Scrive Luca Ponzi: “Quando vai in giro, per tanti anni, a raccontare storie vere, ti imbatti in dettagli, persone e leggende che ti restano in mente anche se non c’entrano nulla con quello che stai facendo. Le tieni lì, ogni tanto ci pensi, e loro cominciano a svelarti, poco per volta, particolari della loro esistenza. Le mie Favole di fiume hanno questa genesi e a un certo punto non potevo far altro che metterle su carta e condividerle, affinché non sparissero. E poi c’è il fiume: nulla di quello che accade nella nostra terra può prescindere dal Po, con i suoi detriti ha dato origine geologica alla pianura padana, con il canto delle sue acque e del vento che le sfiora ha creato un tipo di umanità del tutto particolare”. Parole sante e umane al contempo, da piena del fiume delle emozioni. Il canto delle acque! Bell’immagine, sonora, Bravo Luca.

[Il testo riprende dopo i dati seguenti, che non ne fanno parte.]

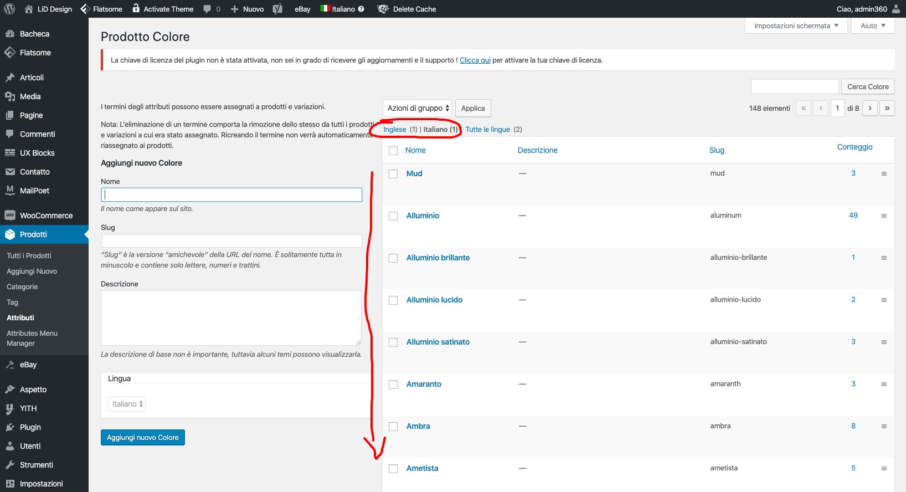Screen dimensions: 906x492
Task: Check the Amaranto row checkbox
Action: pos(393,385)
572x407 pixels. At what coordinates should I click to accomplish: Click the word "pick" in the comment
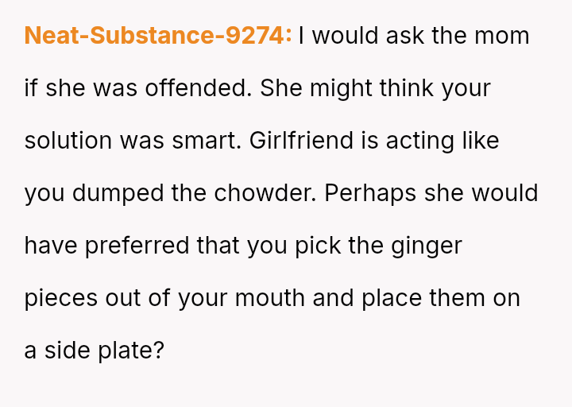318,246
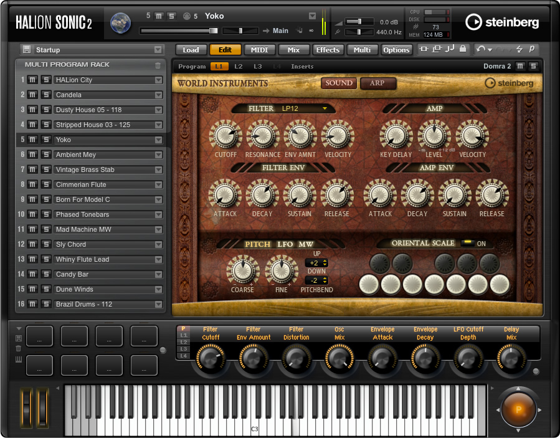Click the orange sphere control at bottom right
Image resolution: width=560 pixels, height=438 pixels.
click(x=518, y=410)
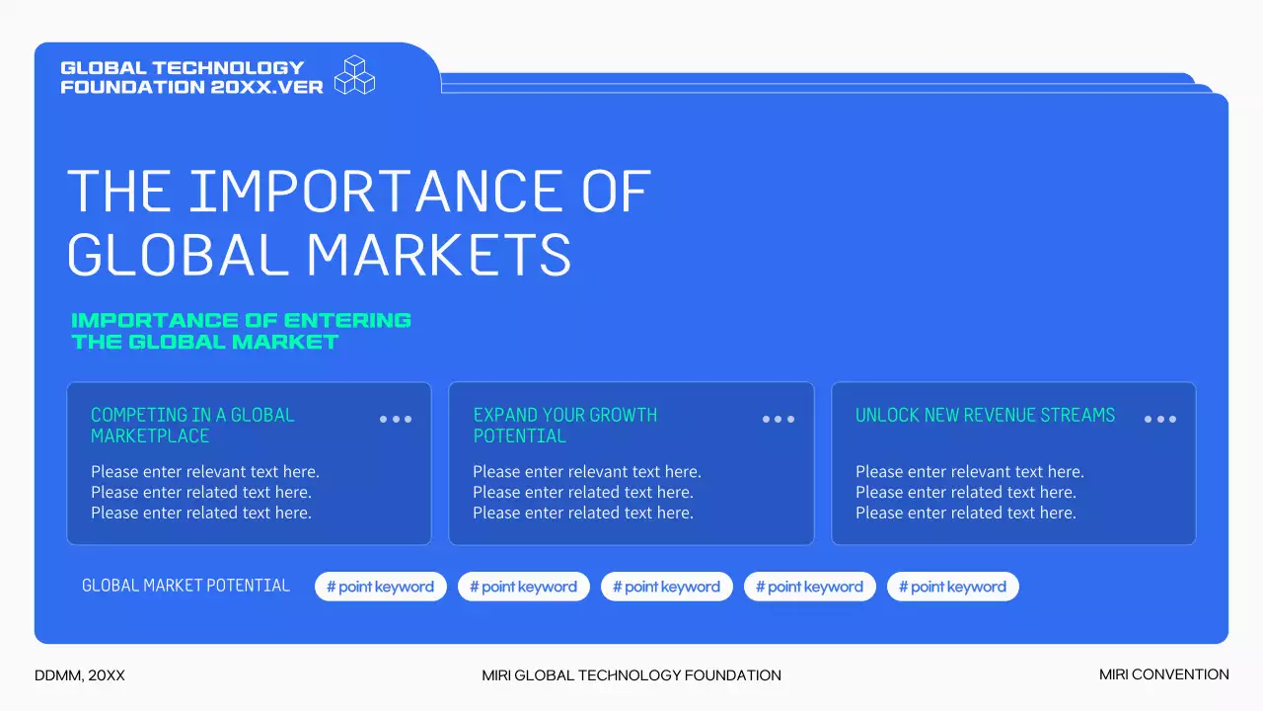Click three dots on Unlock New Revenue Streams card

tap(1159, 420)
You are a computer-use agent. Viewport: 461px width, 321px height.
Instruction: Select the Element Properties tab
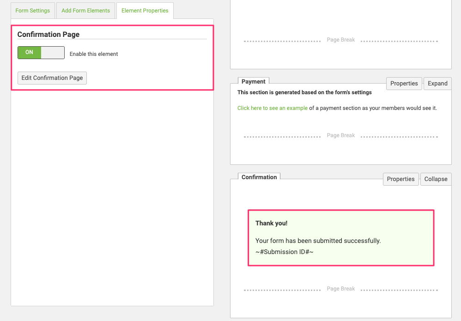(x=145, y=11)
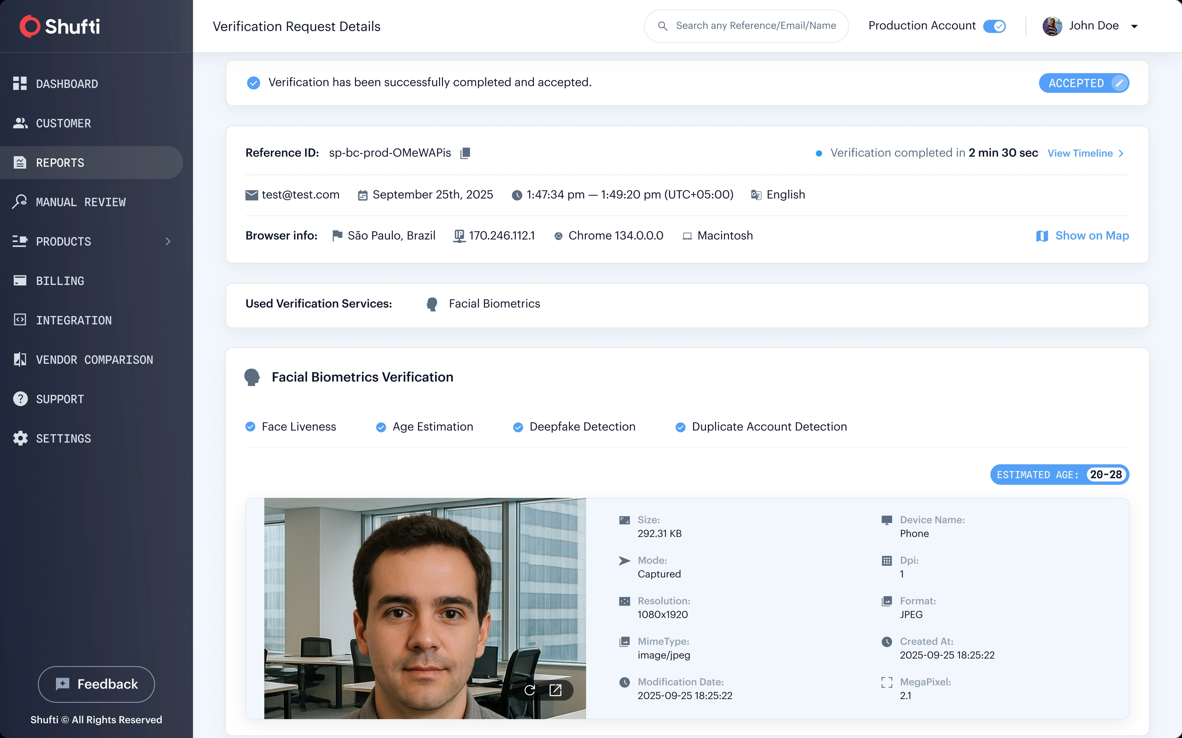Expand the Products submenu chevron
Screen dimensions: 1182x738
click(x=168, y=242)
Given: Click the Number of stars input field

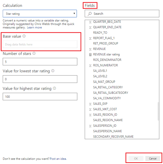Looking at the screenshot, I should 40,62.
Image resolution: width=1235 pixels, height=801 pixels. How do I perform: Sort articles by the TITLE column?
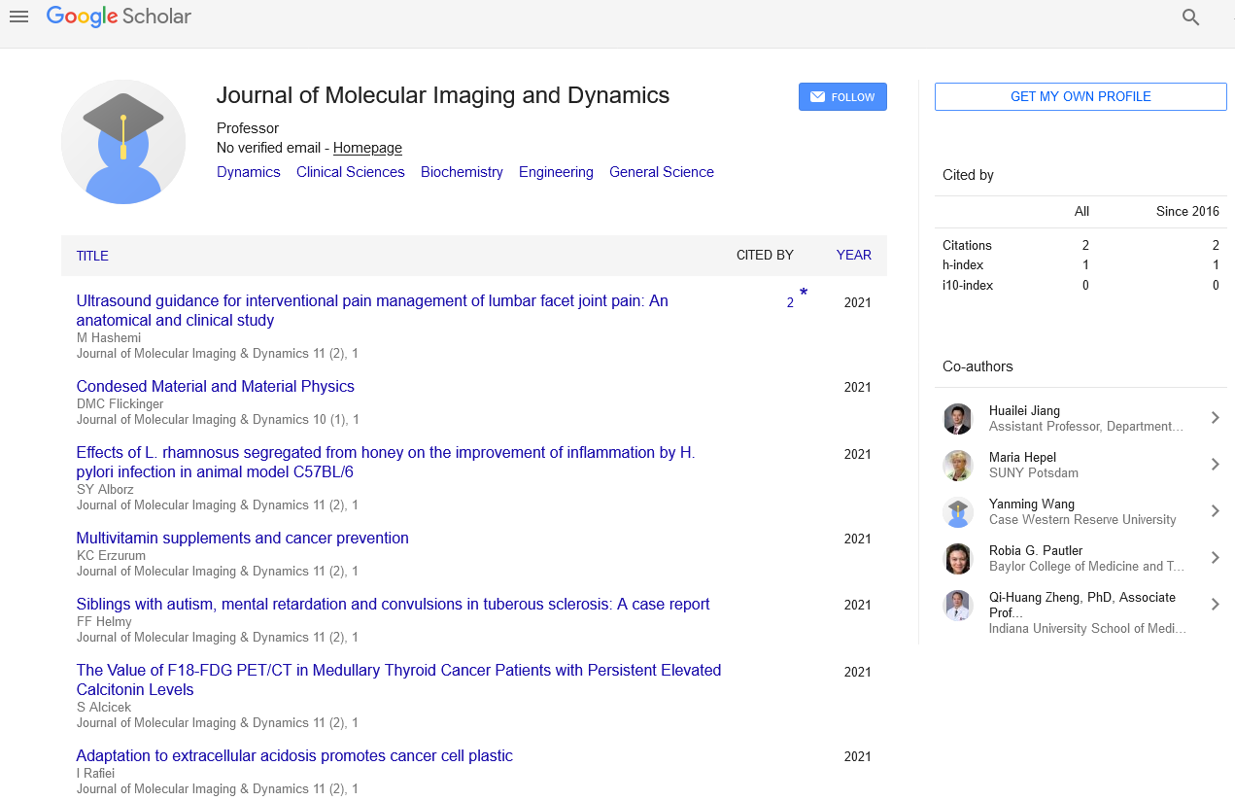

Le “cose” e i “personaggi” del Po. Come la chiesetta del racconto Don Alceste, o il personaggio di Ceneri, l’anziano che “minaccia” di lasciare tutto alla parrocchia se le sue ceneri non verranno buttate nel fiume. E le sue ceneri sono davvero nel Po, a far compagnia a storie, delusioni, segreti, fatti di sangue. Storie in bianco e nero che sanno un po’ di Guareschi e un po’ di Piero Chiara. Storie “raccolte” durante le ore lente e languide della pesca, o durante una briscola o nel lavoro di cronista o frutto di reale amicizia, come la tenera goliardia di Bicio protagonista di Apecar.
Il Po c’è in ciascuna di loro, a volte solo intravisto a volte chiamato con forza a fare da filo rosso, lungo e placido serpente che cela e porta a galla a seconda di dove e come si snoda il suo corso. Perché, come scrive l’autore nella prefazione: “Nel suo scorrere apparentemente indifferente, il Po raccoglie dalle rive non solo sporcizia, ghiaia e tronchi, ma anche vicissitudini e concetti.”
Il Po come maestro, il Po come il suo argine. Il Po che inghiotte e insegna, il Po che scorre e trasporta, il Po che fa paura e che fa pace. Con la sua gente.